Pour l’islam authentique, l’attitude qui consiste à exclure tout autre sens que le sens immédiat, c’est l’attitude intégriste. C’est une attitude/déformation humaine certes. Simple ignorance ou inconscience, quand elle aspire au pouvoir pour imposer sa règle elle s’appelle intégrisme. Ce n’est donc pas pour avoir trop médité leurs livres saints que certains croyants deviennent intégristes. Bien au contraire, c’est parce qu’ils ne le lisent pas ou pas assez. L’intégrisme n’est pas dans le texte, mais dans l’esprit du mauvais lecteur, son histoire personnelle et surtout son manque de foi.

Mal moderne, secte moderne

Au sujet de « l’intégrisme », Bernard Nadoulek a fait cette remarque fort juste: « L’intégrisme islamique, loin d’être un reflet du passé, représente au contraire une forme détournée de modernité. » [L’épopée des civilisations. Edition Eyrolles, 2005.P.290.]L’esprit de consommation rapide (fast food), du virtuel et de l’attirance vers ce qui brille a atteint aussi les adeptes de la religion, le « shaykh » google a remplacé les savants. Les réseaux sociaux démocratisés sont désormais un terrain fertile pour la propagande sectaire. Les sirènes du sectarisme de tout bord appellent les plus fragiles à une forme de mortification aveugle au mépris de la vie et des valeurs universelles, souillent et détruisent la religion au nom de la « religion ».

Une secte moderne séduit beaucoup de jeunes musulmans à travers le monde et se propage à une vitesse vertigineuse. Le wahabbisme fait partie de ce que certains savants sunnite spécialistes appellent « As-salafiyya An-nassiyya » ; c’est-à-dire la « salafiyya » qui se contente strictement du texte et donc impose un traitement juridique vertical à toute affaire, sans tenir compte du temps et de l’espace (du contexte) (même pour les affaires à divergence connue et les sujets d’actualité).
^^^^
• Consigne
Poursuivez le texte sur l'intégrisme en reprenant juste après sa dernière phrase.

• Matériel source
^^^^
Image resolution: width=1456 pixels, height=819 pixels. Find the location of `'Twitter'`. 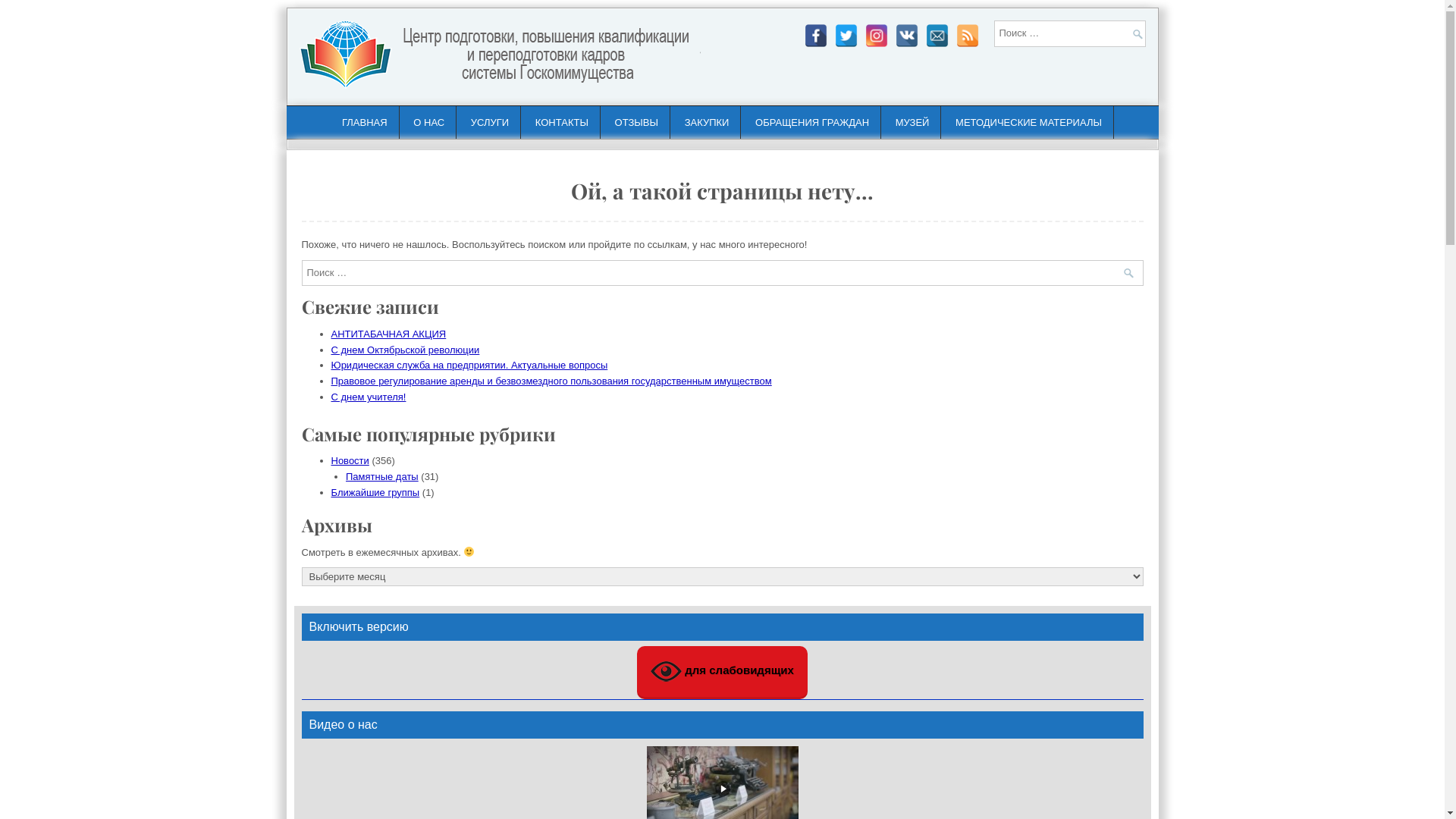

'Twitter' is located at coordinates (833, 34).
^^^^
• Réponse
Les doctrines du wahhabbisme

– Vouloir imposer un avis unique même pour les sujets à divergence connue entre les savants (c’est à dire qu’il ne peut y avoir, selon plusieurs auteurs Wahhabites, deux avis ou plus recevables sur une question de l’Ijtihâd)

– Une interprétation littéraliste

– Renier le fait qu’un musulman Muqallid (le musulman n’ayant atteint le savant) doit suivre une des quatre écoles

– Permettre à tout Muqallid d’accéder à l’effort juridique (Ijtihâd) sans considération des normes et règles émises par les savants des quatre doctrines et autres (ce qui est très dangereux)

– Étendre la notion d’innovation blâmable ou égarée (l’hérésie) à de nombreuses choses nouvelles, même licites (sans considération des règles prescrites par les anciens savants de la sunna pour distinguer les différents types d’innovation)

– Prétendre qu’ils sont « le groupe sauvé » et que tous ceux qui ne sont pas en accord avec eux sont des égarés ou du moins pas conformes aux « traces des salafs »

– Et surtout accuser les soufis, les ash‘arites et beaucoup de musulmans, de mécréance (kufr) et d’hérésie.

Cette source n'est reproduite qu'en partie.